Quando Dio ha creato la terra e ne ha stabilito le basi, le stelle del mattino cantavano.
Dove sono fissate le sue fondamenta, o chi pose la sua pietra angolare, quando le stelle del mattino cantavano tutte insieme e tutti i figli di DIO mandavano grida di gioia? (Giobbe 38:6-7)
Che momento quando Dio ha sospeso la terra sul nulla.
Egli distende il settentrione sul vuoto e tiene sospesa la terra sul nulla. (Giobbe 26:7)
Davanti allo spiegamento della potenza e della sapienza del Creatore, gli angeli esultano di gioia.
Quando un angelo annunciò la nascita di Gesù ai pastori che custodivano il loro gregge nella contrada di Betlemme, tutto ad un tratto, nella notte, apparve una moltitudine dell’esercito celeste che lodava Dio.
E ad un tratto si unì all’angelo una moltitudine dell’esercito celeste che lodava Dio, dicendo: «Gloria a Dio nei luoghi altissimi, e pace in terra agli uomini, su cui si posa il suo favore». (Luca 2:13-14)
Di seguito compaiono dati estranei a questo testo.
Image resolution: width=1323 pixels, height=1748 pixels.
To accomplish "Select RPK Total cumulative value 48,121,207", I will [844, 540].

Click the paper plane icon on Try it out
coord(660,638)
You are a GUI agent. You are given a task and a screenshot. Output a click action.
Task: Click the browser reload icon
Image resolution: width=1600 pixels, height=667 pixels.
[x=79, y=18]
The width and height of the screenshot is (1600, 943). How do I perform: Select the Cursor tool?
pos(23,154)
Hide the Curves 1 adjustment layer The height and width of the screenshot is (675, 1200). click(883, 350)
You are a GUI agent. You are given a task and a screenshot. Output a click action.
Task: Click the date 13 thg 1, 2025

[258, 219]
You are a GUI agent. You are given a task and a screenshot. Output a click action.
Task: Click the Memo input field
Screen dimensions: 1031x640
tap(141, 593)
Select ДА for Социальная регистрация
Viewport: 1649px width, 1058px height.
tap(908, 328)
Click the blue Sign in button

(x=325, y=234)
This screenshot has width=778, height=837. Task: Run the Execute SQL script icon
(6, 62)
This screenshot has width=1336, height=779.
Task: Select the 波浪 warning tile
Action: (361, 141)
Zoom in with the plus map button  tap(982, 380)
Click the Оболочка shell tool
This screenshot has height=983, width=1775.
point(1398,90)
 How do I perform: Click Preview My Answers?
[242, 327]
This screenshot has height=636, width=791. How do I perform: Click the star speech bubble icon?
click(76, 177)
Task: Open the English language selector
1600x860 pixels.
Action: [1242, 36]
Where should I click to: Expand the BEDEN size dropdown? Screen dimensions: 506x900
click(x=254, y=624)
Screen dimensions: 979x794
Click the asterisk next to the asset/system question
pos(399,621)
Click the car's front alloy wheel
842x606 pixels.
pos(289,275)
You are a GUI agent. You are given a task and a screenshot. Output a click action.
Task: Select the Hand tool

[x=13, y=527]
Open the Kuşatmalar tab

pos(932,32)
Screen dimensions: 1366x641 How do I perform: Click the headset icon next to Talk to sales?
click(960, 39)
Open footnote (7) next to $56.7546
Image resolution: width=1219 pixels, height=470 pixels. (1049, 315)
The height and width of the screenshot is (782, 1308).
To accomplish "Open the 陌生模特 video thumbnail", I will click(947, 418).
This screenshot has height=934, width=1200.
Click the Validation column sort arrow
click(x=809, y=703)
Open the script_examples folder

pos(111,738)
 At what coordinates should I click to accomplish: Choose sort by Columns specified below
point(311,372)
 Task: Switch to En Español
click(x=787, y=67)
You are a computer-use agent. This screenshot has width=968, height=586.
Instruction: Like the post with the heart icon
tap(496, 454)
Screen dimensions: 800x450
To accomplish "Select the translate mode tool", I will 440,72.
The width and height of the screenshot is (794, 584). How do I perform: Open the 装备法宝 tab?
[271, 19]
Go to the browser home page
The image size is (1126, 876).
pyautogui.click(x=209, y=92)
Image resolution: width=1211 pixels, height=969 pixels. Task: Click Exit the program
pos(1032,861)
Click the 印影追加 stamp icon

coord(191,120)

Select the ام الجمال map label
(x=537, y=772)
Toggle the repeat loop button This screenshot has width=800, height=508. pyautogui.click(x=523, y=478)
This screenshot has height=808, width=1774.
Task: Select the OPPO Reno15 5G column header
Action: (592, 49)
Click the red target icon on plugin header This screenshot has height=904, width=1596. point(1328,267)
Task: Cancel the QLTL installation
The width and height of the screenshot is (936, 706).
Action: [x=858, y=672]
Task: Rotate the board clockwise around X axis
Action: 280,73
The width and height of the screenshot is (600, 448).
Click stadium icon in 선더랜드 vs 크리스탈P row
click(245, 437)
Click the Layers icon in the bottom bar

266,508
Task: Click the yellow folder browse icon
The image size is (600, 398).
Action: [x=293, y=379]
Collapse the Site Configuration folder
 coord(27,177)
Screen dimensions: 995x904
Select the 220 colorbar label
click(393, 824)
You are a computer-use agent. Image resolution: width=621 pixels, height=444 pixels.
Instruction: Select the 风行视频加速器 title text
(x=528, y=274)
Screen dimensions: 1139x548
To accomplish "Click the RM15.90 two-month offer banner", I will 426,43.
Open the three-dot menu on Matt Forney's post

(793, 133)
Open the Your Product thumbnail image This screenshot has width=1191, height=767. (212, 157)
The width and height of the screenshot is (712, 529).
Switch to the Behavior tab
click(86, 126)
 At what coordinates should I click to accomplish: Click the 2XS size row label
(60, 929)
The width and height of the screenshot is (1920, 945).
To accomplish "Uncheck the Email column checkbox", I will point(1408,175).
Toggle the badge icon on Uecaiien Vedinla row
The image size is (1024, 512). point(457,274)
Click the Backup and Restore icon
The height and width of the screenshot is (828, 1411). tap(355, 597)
Essi scoprivano quello che l’apostolo Paolo chiama “un mistero”. Dio manifestato in carne. Un grande motivo di gioia per la terra e per il cielo.
In Apocalisse troviamo un altro motivo di gioia.
Rallegriamoci, giubiliamo e diamo a lui la gloria, perché sono giunte le nozze dell’Agnello e la sua sposa si è preparata. (Apocalisse 19:7)
Cristo, l’Agnello di Dio, avrà presso di sé la sposa. la Chiesa, che s’è acquistata al prezzo delle proprie sofferenze.
Ma ecco ancora un motivo di gioia che ci sorprende.
Allo stesso modo vi dico, vi sarà gioia presso gli angeli di Dio per un solo peccatore che si ravvede. (Luca 15:10)
E’ questa la misura del valore di un’anima per il cuore di Dio, Egli non vuole la morte del peccatore, ma la sua conversione e la sua vita.